The cartoon originally appeared in The New Yorker‘s December 8, 2008 issue, just over two months after the Dow’s late September nosedive ushered in the Great Recession. It was a time of national angst and uncertainty, feelings that are, perhaps, even more apt today, what with the coronavirus pandemic, a floundering economy, racial strife, and an increasingly unhinged, orange-skinned individual in the Oval Office. I myself have had several nights of insomnia over the last several months, though my Insomnia Jeopardy categories are different (“I’ll take ‘Will Trump Win Wisconsin Again?!?’ for $600, Alex!”).
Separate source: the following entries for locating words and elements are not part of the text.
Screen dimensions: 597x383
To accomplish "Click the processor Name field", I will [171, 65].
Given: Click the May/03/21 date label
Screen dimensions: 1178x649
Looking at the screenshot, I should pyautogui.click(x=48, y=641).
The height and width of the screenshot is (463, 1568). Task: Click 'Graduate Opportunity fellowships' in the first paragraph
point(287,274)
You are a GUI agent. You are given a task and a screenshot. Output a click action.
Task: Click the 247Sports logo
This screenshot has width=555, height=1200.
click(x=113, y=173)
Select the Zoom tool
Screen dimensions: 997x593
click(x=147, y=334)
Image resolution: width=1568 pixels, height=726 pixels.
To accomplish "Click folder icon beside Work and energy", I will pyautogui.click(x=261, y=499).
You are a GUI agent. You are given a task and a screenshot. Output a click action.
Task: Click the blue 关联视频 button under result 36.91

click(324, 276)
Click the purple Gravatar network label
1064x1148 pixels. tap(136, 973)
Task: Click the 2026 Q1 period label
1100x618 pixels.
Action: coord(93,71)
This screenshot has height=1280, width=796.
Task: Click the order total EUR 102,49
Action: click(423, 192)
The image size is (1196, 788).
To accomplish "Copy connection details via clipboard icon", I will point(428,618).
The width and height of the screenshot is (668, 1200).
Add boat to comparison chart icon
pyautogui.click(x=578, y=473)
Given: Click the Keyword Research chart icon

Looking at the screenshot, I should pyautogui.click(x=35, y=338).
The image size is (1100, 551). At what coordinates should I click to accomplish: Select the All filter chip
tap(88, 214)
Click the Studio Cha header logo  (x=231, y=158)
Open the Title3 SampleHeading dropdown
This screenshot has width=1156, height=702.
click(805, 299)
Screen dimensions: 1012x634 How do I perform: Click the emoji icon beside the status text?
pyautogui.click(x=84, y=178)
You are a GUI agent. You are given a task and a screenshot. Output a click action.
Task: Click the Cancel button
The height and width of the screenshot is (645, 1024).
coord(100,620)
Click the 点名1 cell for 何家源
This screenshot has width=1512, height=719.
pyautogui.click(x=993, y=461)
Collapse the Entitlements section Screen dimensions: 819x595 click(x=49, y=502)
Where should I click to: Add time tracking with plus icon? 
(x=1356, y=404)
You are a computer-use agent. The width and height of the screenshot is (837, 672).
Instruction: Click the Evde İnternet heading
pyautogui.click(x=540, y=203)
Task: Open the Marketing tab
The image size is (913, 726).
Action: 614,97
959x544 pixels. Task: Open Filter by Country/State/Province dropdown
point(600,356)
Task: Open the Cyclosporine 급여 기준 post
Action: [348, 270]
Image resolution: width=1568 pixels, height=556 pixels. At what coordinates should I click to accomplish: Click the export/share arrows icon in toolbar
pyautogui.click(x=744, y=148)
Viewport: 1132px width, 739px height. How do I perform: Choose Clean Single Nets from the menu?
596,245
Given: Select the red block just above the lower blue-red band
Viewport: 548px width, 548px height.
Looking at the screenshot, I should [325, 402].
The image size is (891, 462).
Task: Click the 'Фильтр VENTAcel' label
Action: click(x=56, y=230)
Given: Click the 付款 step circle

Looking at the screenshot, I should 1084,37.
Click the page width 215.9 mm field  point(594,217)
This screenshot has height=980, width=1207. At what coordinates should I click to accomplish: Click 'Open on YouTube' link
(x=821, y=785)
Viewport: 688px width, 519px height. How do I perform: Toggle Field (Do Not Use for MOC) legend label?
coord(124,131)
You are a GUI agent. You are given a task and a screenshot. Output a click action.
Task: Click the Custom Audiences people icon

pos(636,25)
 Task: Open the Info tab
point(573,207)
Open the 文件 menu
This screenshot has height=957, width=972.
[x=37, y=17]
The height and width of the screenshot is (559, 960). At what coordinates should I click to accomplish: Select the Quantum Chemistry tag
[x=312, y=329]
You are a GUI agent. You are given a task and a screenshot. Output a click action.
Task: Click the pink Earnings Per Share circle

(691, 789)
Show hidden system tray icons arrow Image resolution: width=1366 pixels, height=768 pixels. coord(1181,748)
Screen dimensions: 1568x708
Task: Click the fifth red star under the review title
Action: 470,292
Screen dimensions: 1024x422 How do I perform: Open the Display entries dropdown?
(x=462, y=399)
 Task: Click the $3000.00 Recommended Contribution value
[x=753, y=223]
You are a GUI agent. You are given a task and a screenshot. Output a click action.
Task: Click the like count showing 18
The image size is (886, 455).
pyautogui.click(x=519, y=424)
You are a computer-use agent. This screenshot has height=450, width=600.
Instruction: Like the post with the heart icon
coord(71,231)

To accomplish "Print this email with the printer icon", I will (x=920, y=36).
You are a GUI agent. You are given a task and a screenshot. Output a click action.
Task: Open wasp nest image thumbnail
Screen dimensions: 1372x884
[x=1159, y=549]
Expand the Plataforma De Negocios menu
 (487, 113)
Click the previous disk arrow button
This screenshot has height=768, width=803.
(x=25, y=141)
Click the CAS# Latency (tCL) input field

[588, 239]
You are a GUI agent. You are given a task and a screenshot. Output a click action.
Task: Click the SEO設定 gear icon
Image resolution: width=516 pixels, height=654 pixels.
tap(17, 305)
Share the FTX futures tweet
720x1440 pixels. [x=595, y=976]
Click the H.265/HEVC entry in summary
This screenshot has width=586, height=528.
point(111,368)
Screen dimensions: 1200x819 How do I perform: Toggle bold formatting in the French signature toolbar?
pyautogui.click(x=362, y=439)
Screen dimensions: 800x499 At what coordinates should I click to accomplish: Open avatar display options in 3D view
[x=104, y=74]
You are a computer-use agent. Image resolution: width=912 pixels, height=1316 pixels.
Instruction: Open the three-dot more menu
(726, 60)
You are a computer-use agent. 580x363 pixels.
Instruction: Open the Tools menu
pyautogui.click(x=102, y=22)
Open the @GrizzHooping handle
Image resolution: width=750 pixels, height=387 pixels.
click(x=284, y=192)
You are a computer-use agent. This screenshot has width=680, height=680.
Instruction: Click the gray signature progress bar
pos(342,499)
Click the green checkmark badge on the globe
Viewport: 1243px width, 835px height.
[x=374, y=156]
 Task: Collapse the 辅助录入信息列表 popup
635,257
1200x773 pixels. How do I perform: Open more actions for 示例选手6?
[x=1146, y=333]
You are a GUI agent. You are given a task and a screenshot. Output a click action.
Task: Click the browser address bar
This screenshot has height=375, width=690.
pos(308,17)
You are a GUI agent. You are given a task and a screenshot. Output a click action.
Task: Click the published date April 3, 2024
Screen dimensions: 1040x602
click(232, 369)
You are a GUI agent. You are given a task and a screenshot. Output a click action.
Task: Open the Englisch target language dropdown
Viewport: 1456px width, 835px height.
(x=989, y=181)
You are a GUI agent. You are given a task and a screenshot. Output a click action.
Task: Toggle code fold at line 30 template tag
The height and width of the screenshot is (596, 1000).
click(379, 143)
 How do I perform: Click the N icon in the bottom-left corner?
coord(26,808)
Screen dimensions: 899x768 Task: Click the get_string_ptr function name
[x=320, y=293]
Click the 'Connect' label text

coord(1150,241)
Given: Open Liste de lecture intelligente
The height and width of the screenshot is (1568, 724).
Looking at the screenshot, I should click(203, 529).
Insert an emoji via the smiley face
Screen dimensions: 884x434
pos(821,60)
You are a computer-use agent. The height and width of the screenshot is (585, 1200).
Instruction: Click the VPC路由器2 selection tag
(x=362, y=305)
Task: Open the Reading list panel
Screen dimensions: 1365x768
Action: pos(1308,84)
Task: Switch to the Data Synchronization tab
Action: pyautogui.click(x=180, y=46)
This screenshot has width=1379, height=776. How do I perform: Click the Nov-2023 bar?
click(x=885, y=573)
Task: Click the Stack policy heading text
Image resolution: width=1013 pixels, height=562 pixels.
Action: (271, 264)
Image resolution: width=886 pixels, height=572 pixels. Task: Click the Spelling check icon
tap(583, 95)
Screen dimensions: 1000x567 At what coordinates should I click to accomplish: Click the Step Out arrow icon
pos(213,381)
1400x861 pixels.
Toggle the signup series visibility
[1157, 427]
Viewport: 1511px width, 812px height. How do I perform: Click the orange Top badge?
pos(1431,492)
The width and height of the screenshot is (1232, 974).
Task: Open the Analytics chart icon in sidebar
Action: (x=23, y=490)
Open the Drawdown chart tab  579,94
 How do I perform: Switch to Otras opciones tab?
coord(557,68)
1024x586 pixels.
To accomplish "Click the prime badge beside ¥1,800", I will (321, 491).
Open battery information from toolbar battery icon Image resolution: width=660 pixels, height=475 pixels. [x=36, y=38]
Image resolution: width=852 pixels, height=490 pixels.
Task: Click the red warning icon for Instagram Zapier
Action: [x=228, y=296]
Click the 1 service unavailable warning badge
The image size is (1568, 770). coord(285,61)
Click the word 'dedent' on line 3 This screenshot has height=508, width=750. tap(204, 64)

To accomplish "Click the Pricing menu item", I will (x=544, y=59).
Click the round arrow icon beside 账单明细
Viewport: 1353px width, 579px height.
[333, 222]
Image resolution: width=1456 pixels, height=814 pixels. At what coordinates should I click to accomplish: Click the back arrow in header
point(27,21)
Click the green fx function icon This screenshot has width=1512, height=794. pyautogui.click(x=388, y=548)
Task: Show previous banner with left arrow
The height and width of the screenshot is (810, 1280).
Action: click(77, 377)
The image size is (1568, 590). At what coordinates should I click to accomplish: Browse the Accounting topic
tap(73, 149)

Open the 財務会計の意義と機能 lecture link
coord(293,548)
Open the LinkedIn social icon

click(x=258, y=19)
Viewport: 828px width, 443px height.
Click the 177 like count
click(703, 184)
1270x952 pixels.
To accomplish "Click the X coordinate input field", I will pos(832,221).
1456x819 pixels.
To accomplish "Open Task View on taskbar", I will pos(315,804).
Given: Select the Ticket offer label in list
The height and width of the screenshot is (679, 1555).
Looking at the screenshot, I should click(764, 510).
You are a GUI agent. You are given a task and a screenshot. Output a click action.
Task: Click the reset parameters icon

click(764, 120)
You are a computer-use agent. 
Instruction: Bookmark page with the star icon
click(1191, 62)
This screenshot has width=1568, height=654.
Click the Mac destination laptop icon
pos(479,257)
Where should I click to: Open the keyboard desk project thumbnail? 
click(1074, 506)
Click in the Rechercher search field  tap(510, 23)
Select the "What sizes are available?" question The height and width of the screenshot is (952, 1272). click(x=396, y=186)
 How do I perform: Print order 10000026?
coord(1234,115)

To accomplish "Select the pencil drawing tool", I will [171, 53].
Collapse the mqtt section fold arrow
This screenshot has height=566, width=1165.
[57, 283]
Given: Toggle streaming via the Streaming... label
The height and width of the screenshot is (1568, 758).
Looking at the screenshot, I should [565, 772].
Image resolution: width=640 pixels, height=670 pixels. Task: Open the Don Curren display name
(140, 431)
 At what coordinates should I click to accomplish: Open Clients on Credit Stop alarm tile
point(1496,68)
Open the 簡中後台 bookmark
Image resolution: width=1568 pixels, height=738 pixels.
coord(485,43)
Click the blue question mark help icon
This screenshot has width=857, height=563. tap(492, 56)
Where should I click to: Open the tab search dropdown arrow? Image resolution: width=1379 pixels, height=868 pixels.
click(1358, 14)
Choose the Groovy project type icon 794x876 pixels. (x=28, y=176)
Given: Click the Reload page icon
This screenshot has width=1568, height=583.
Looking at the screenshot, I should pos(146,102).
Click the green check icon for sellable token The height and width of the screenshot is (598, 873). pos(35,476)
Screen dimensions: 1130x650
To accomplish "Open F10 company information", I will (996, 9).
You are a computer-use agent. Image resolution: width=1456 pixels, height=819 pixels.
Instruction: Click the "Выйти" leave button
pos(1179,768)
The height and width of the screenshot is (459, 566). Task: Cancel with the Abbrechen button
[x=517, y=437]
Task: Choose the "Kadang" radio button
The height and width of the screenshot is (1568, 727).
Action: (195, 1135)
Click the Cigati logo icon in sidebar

I’ve been a regular reader of The New Yorker for about 30 years now, and the cartoons are always a source of amusement. That several strokes of a pen coupled with some well-chosen words can be such a genuine source of delight is a wonderful thing. With the hope that they’ll elicit a smile or maybe even a guffaw or two, here are some favorites from over the years.
I’ve opened with Chast and I’ll close with Chast. Her 2014 graphic memoir, Can’t We Talk About Something More Pleasant? won a National Book Critics Circle Award and was shortlisted for the National Book Award. It’s her account of caring for her aging parents and she manages to immerse the reader in both hilarity and heartbreak on nearly every page.